UK military intelligence: Multiple factors driving low morale among Russian forces in Ukraine
Both Ukrainian and Russian troops are suffering from low morale as the war inches closer to its fourth month and heavy fighting continues in the eastern region of the country, with morale particularly fraught among some Russian soldiers who are refusing orders from commanding officers and engaging in armed standoffs with them.
The latest military intelligence update from the United Kingdom (U.K.) estimates that both Russian and Ukrainian combat units are struggling with “variable morale.”
Ukraine is seeing troops desert in the thick of war, but morale among Russian soldiers is “especially troubled.” There have been cases of entire Russian units rebelling against orders from their superiors, according to the U.K. defense ministry.
“The Russian authorities likely struggle to bring legal pressure to bear on military dissenters, hampered by the invasion’s official status as a ‘special military operation’ rather than as a war,” the intelligence update reads.
The war, which Russian President Vladimir Putin launched in late February, has slogged on without a decisive victory for either side. Ukrainian troops were successful in driving Russian forces out of the capital region of Kyiv over the spring, but fighting in the Donbas, the industrial heartland in the east, remains a major challenge for both sides.
Russian soldiers have low morale for a variety of reasons, including the perception of poor leadership, heavy casualties, stress in combat and little pay.
“Many Russian personnel of all ranks also likely remain confused about the war’s objectives,” the U.K. defense ministry said.

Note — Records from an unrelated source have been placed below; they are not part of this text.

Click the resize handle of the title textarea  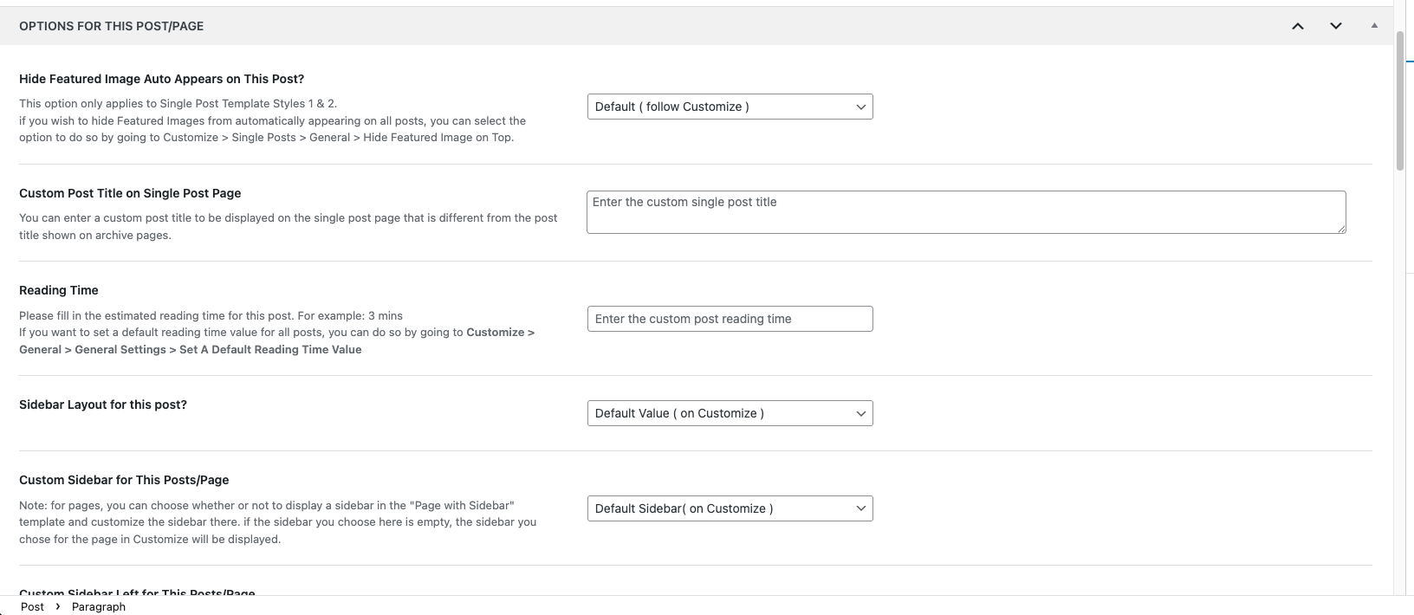tap(1341, 229)
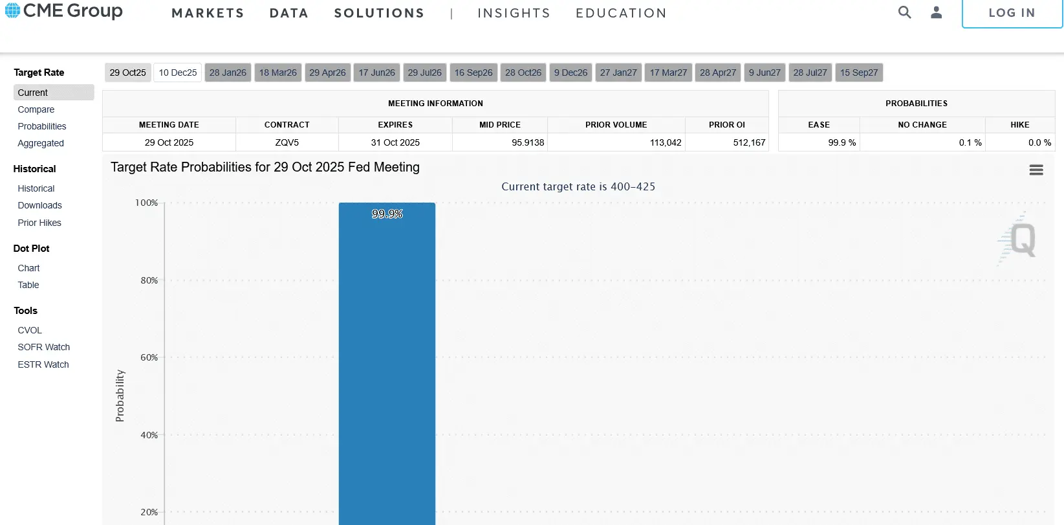Screen dimensions: 1064x525
Task: Click the user account profile icon
Action: pos(936,12)
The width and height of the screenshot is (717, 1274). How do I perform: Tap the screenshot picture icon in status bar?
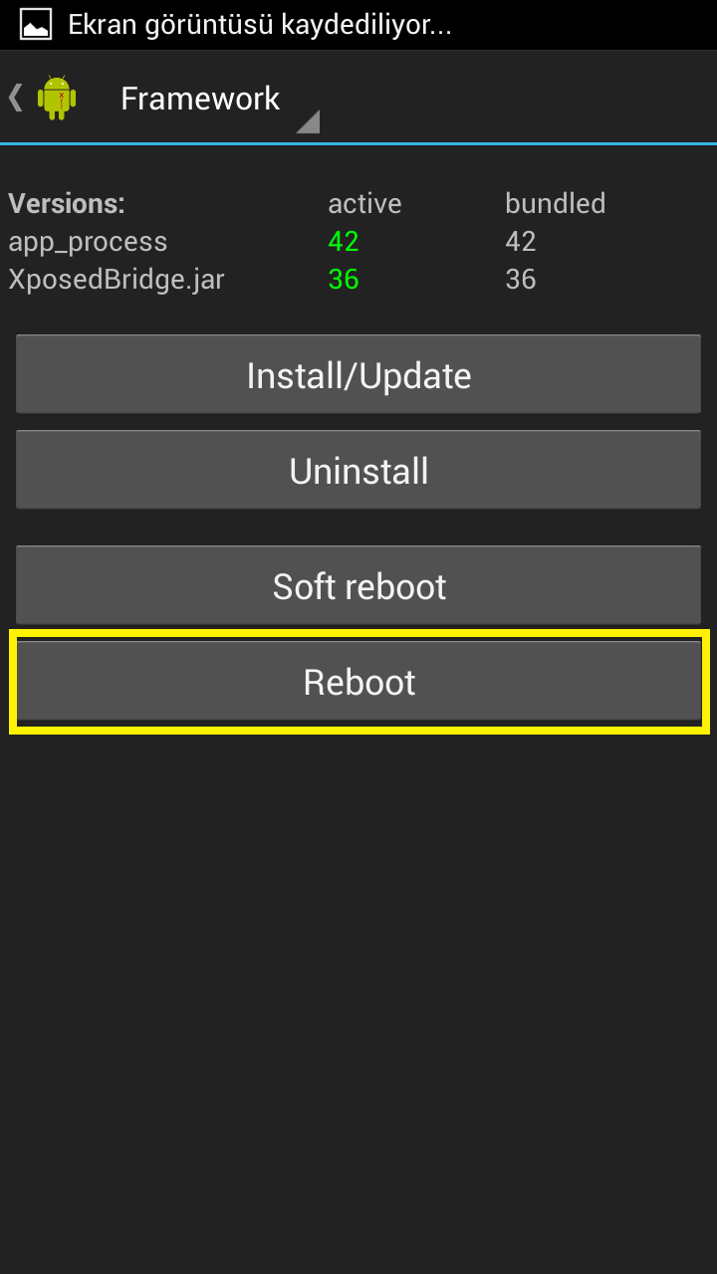(36, 24)
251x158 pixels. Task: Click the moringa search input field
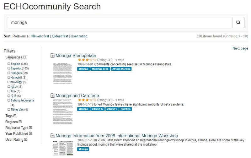120,23
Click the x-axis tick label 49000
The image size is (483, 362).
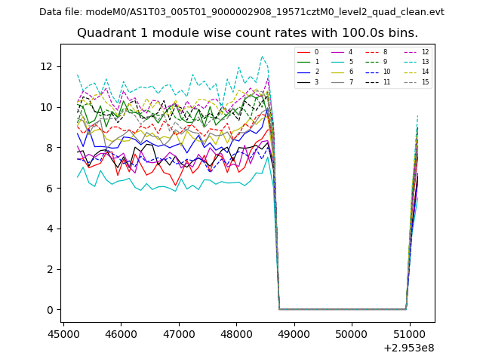click(294, 333)
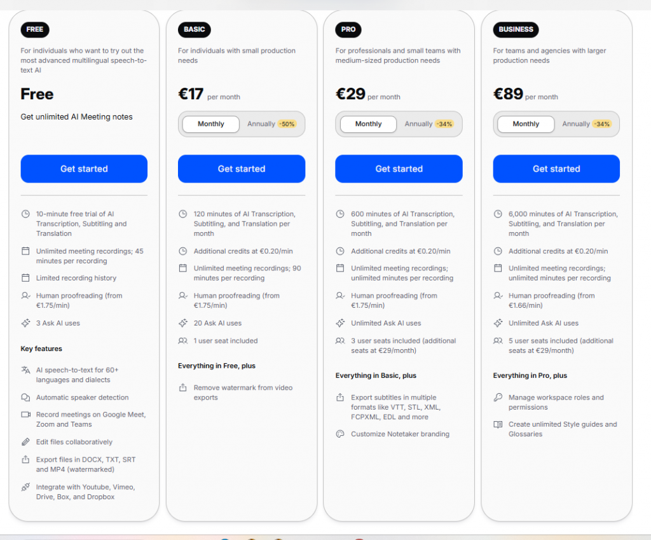
Task: Click the clock icon beside Free 10-minute trial
Action: pos(25,214)
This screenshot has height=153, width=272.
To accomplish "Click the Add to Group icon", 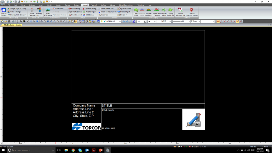I will (x=4, y=11).
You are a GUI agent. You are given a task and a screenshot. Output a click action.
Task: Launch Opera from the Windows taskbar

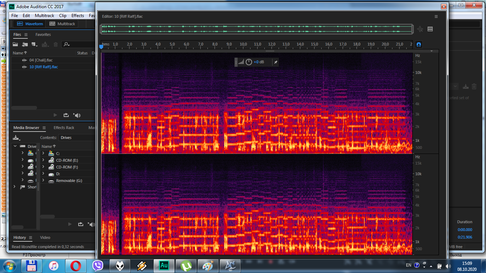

Russia controls about 20 percent of Ukraine after seizing key territory in the east, and Ukrainian forces and civilians have been battered in assaults and have lost thousands of lives.
But Ukrainian President Volodymyr Zelensky has kept spirits up with frequent addresses. He also continues to work with world leaders to boost his country’s financial needs and defensive capabilities.
“Russia does not have as many missiles as our people have the desire to live,” Zelensky said in a virtual address on Saturday.
Putin continues to call the invasion of Ukraine a “special military operation” that he is waging to “denazify” the Ukrainian government and restore order to a country he claims is controlled by Western world leaders.
But Russia has likely lost tens of thousands of troops in Ukraine while the Kremlin struggles at home to stamp out protests and opponents of the war.
During a press conference in Kyiv on Friday, U.K. Prime Minister Boris Johnson said that, after 114 days of war, Russia has “still not achieved the objectives they set out for the first week.”
“If Ukraine is suffering, if Ukrainian troops are suffering, then I have to tell you that all the evidence is that Putin’s troops are under acute pressure themselves and they are taking heavy casualties,” Johnson said.